MATERIAL SHOWN:
——————————
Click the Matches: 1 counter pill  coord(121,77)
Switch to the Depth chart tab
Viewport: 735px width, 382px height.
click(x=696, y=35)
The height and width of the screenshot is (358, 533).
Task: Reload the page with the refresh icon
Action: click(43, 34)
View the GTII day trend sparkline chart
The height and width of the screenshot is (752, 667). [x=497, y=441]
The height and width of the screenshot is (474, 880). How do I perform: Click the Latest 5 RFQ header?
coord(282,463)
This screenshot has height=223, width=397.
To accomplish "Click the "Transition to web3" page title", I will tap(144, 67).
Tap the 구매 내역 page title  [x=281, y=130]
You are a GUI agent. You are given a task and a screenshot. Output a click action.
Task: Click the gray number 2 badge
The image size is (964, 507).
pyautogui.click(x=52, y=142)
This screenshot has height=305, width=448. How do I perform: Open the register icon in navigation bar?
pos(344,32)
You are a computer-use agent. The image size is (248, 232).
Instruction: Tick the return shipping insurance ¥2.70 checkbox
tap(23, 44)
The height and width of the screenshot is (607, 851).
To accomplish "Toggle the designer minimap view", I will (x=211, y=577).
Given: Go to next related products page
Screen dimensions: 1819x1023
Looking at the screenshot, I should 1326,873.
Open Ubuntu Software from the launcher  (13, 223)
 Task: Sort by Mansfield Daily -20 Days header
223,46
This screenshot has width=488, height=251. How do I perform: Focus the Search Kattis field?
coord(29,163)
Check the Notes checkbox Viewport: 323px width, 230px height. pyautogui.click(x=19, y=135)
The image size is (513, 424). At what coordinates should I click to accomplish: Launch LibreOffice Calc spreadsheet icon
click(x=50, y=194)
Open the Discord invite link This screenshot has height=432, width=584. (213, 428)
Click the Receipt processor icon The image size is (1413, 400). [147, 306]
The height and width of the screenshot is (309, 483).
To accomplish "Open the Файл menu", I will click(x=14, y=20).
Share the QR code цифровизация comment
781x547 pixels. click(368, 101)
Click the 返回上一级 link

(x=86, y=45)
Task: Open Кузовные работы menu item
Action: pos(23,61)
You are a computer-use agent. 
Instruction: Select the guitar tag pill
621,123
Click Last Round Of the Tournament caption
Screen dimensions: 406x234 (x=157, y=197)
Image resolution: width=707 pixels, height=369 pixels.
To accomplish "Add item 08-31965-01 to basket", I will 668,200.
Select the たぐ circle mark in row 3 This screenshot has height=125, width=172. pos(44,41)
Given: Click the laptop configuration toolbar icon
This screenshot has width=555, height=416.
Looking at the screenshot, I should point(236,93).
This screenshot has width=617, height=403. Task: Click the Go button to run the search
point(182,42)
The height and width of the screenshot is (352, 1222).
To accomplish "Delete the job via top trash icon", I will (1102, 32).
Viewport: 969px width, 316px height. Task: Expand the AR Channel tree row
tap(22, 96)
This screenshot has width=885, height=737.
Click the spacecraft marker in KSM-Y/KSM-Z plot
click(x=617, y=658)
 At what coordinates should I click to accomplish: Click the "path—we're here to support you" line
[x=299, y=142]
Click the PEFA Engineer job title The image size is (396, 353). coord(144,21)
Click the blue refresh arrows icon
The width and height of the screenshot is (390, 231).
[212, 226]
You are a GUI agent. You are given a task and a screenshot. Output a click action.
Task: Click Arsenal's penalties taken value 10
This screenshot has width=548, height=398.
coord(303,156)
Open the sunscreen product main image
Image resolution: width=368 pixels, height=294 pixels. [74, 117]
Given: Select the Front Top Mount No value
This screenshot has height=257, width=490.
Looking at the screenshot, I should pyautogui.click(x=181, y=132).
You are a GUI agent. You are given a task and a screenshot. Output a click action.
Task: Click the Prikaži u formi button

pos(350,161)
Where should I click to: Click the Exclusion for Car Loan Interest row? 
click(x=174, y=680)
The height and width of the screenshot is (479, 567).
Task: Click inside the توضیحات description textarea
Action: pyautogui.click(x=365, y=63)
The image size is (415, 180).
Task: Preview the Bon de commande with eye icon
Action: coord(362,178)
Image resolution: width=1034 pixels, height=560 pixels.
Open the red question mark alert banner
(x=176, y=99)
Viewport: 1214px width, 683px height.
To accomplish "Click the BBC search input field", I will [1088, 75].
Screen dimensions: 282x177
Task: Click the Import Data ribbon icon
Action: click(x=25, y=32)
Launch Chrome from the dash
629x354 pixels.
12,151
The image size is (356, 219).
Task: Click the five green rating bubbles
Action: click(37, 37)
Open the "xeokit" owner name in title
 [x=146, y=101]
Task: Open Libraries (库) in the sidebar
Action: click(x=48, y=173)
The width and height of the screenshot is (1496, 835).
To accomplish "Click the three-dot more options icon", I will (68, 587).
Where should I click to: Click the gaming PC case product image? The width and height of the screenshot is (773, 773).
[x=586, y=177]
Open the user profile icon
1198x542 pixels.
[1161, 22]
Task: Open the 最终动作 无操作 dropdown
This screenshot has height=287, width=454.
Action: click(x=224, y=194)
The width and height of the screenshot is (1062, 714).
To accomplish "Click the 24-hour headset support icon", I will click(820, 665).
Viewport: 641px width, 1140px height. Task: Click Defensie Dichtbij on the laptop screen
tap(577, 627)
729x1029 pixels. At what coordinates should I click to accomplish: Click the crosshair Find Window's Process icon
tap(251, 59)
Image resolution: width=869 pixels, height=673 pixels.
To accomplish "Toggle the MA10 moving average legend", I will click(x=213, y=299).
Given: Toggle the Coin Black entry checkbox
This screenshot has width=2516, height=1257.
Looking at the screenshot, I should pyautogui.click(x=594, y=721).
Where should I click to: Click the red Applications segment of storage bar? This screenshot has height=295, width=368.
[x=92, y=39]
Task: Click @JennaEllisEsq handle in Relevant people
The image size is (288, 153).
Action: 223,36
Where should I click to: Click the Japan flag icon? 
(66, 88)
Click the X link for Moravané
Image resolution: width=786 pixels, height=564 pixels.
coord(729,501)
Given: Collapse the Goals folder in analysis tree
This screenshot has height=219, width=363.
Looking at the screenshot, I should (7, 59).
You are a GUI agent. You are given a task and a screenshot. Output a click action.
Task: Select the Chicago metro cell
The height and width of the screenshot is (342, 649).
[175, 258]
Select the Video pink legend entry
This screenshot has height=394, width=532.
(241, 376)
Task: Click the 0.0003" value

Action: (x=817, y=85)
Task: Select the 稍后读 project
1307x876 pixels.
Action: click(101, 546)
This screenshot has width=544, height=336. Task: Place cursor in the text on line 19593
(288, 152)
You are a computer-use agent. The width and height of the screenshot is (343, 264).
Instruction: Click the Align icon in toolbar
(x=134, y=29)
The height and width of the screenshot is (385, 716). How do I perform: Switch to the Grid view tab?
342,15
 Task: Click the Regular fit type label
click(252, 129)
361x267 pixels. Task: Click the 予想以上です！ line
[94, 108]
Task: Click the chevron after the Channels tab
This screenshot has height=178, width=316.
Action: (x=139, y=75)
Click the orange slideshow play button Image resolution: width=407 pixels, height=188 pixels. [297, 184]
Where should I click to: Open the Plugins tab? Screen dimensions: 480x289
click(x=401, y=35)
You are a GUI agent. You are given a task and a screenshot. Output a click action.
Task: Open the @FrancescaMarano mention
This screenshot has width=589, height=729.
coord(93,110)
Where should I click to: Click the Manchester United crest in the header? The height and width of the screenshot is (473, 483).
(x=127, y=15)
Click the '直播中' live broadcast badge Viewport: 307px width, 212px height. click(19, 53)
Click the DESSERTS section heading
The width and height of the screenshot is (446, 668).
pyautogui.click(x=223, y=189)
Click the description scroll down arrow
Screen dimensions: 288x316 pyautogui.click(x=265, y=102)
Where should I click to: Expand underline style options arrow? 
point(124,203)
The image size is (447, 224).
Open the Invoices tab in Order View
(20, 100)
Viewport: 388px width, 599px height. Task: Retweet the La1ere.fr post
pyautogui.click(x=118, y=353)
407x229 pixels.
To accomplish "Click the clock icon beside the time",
——————————
PROBLEM TO SOLVE:
Calculate how many lines of the material include the string "from", and state that number by itself.

YOUR SOLUTION:
2